Input records

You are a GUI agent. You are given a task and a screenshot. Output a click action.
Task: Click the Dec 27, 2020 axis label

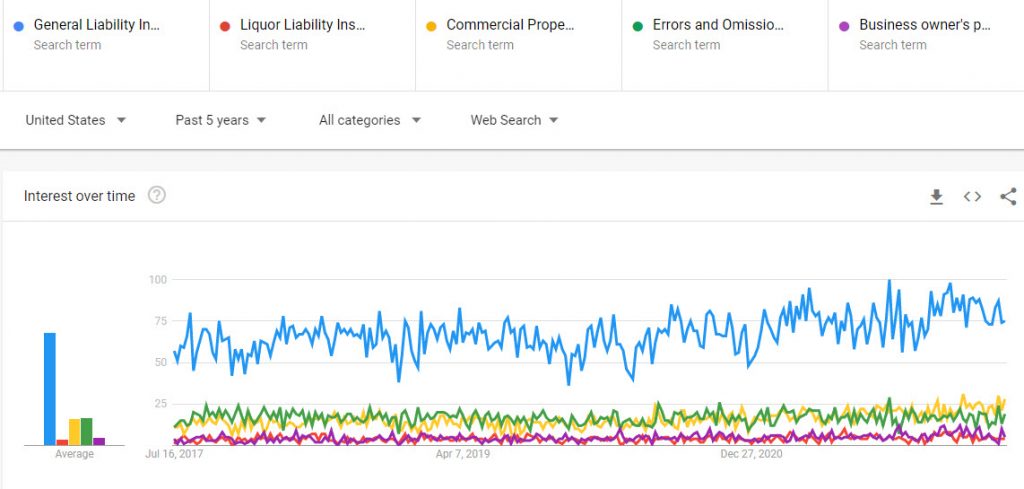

* * *

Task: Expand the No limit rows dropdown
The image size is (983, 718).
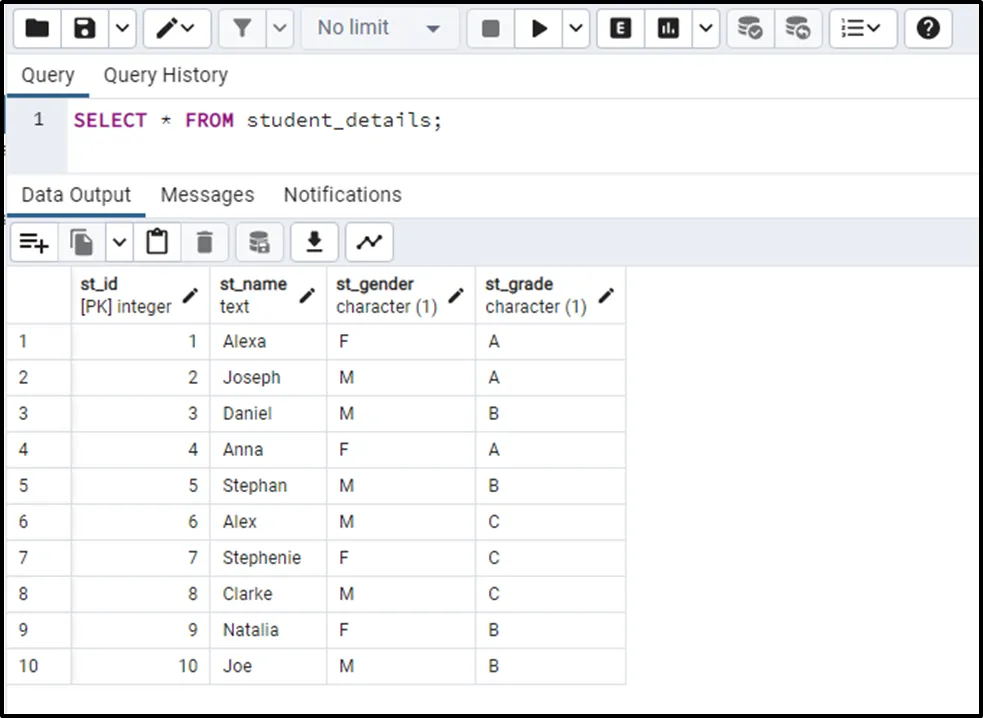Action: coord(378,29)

--

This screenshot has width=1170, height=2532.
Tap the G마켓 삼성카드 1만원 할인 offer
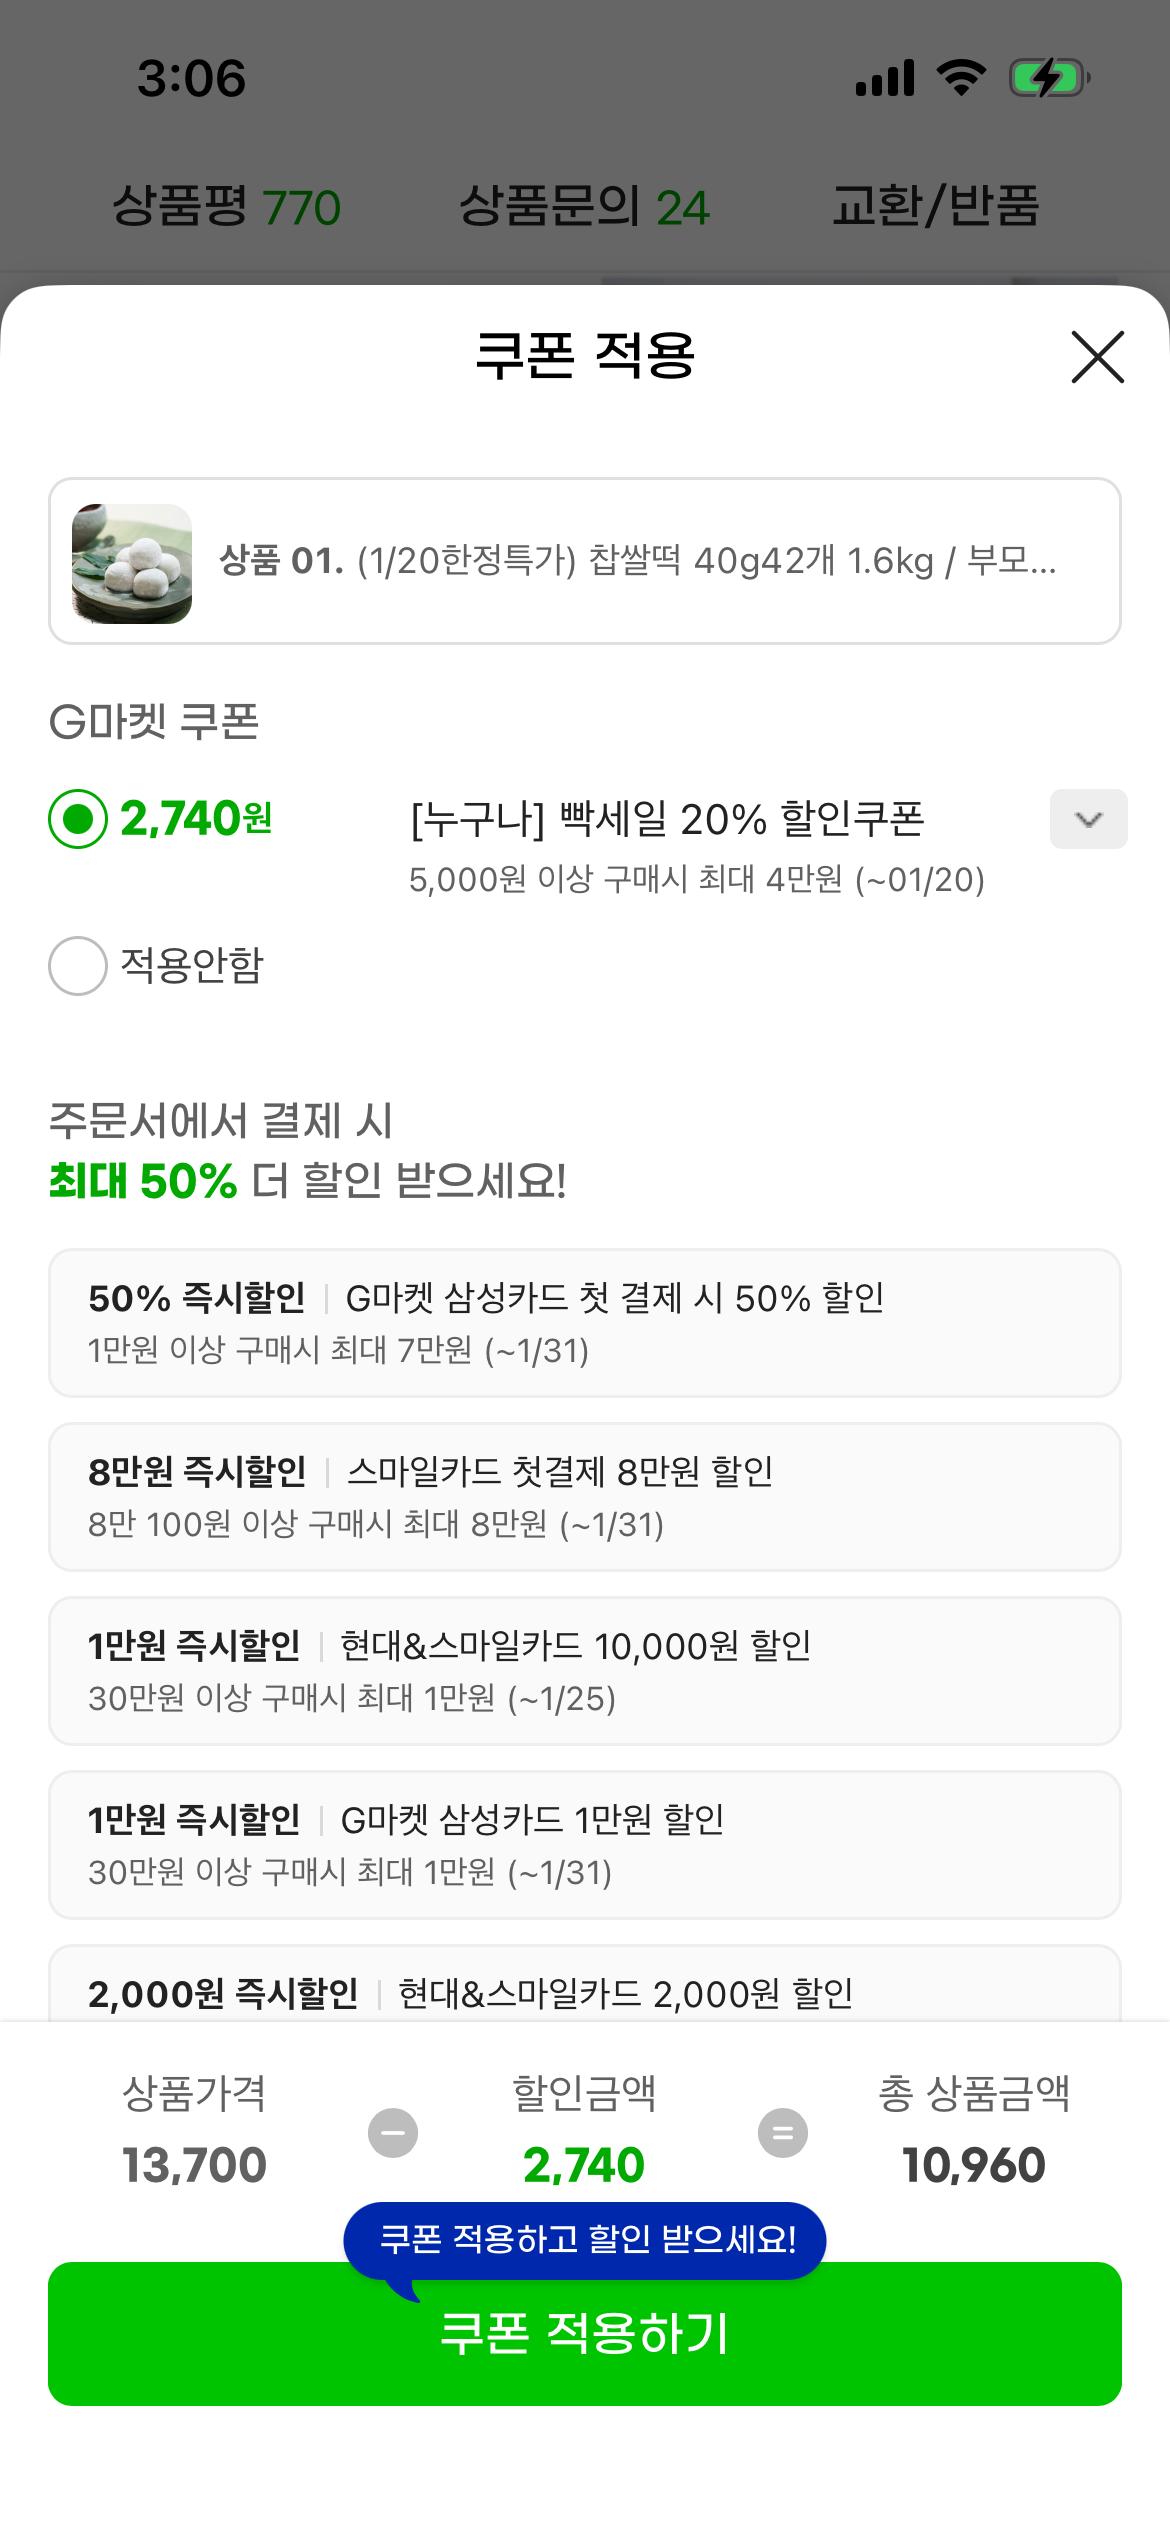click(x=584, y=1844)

Activity
Lines that hold "screenshot" are the ones to copy, so pick each out from the data.

Written reply
You are a GUI agent. You are given a task and a screenshot. Output a click action.
This screenshot has width=1170, height=2532.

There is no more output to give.